Das Grundprinzip jeder Schutzimpfung war seit Jahrhunderten bekannt, allerdings in Europa bis zum frühen 18. Jahrhundert wieder in Vergessenheit geraten, wie der Historiker Robert Jütte (Institut für Geschichte der Medizin der Robert-Bosch-Stiftung/Stuttgart) in seiner Geschichte der Schutzimpfung darlegt (Aus Politik und Zeitgeschichte, 46-47/20). In Deutschland machte Bayern 1807 den Anfang – und zwar zugleich mit der Einführung eines rigiden Impfzwangs, nachdem ein Appell von König Maximilian I. Joseph, sich gegen Pocken impfen zu lassen, kaum Widerhall im Volk gefunden hatte. Per Gesetz, das bestimmte, alle Dreijährigen, die noch nie an Pocken erkrankt waren, seien bis zum 1. Juli 1808 zu impfen, lief es dann besser – weil für jedes ungeimpfte Kind eine saftige Geldbuße zu zahlen war.

Die meisten deutschen Staaten folgten dem bayerischen Vorbild, nur Sachsen, Hamburg und der ansonsten gesundheitspolitische Musterstaat Preußen verzichteten bis 1870 auf eine gesetzliche Regelung. Preußen übte jedoch anders Druck aus: Nur wer einen Impfschein vorweisen konnte, durfte die Schule besuchen und eine Ausbildung beginnen. Die Lage änderte sich mit dem Deutsch-Französischen Krieg 1870/71, der eine Pockenepidemie auslöste, die Hunderttausende Todesopfer kostete. Trotz des heftigen Widerstands gut organisierter Impfgegner erhielt das neugegründete Deutsche Reich 1874 ein Reichsimpfgesetz, das Pflichtimpfungen schon im Säuglingsalter verfügte.
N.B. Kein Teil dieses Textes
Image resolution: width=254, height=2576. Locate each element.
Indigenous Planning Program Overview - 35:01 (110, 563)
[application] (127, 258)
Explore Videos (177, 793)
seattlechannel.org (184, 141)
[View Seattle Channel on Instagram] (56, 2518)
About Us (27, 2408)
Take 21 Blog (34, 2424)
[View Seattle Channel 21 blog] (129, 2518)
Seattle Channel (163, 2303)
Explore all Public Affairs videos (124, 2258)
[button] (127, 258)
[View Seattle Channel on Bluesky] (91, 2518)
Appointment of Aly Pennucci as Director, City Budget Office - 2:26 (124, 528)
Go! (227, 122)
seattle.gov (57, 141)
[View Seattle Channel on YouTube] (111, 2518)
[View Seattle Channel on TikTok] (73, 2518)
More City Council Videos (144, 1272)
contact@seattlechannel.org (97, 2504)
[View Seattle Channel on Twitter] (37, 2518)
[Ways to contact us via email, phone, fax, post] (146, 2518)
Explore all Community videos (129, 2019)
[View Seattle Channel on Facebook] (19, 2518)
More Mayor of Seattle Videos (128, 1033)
Gleichwohl hielt der Streit darüber, ob der „Vorsorgestaat“ ein Recht habe, seine Bürger gesetzlich zur Impfung zu zwingen, bis in die Weimarer Republik hinein an. Die Fronten verliefen dabei quer durch die Parteien. Aber jenseits der aufgeheizten Debatten war die von einer Mehrheit akzeptierte Impfpraxis durch einen „pragmatischen Paternalismus“ geprägt: Es bestand Impfzwang, der Staat setzte ihn jedoch nicht rigoros durch, so Jütte. Das änderte sich auch nach 1933 nicht. Das NS-Regime tolerierte Impfkritik – mit Ausnahme der Wehrmacht – und steuerte weiter den bewährten pragmatischen Impfkurs.
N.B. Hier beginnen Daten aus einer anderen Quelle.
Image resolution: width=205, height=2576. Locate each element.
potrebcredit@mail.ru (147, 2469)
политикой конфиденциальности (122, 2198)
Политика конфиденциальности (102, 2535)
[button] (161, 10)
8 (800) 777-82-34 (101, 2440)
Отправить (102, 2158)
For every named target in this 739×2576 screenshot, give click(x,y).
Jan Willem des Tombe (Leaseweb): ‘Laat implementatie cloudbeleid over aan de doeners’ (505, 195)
Davon wich auch die DDR nicht ab, die ebenso keine „Biodiktatur“ gewesen sei – auch wenn der SED-Staat sich international mit Erfolgen staatlicher Präventionsmaßnahmen wie der Schluckimpfung gegen Kinderlähmung brüstete. Die Bundesrepublik schaffte 1983 alle gesetzlichen Zwangsimpfungen ab. Das Ende dieser „liberale Wende“ läutete im wiedervereinigten Deutschland bereits das Infektionsschutzgesetz von 2001 ein, wonach eine Impfpflicht „jederzeit“ wieder eingeführt werden könnte. Dieser Zeitpunkt kam im November 2019, als eine einfache Rechtsverordnung eine bundesweite Impfpflicht an allen Schulen, Kindertagesstätten und Flüchtlingsunterkünften verfügte.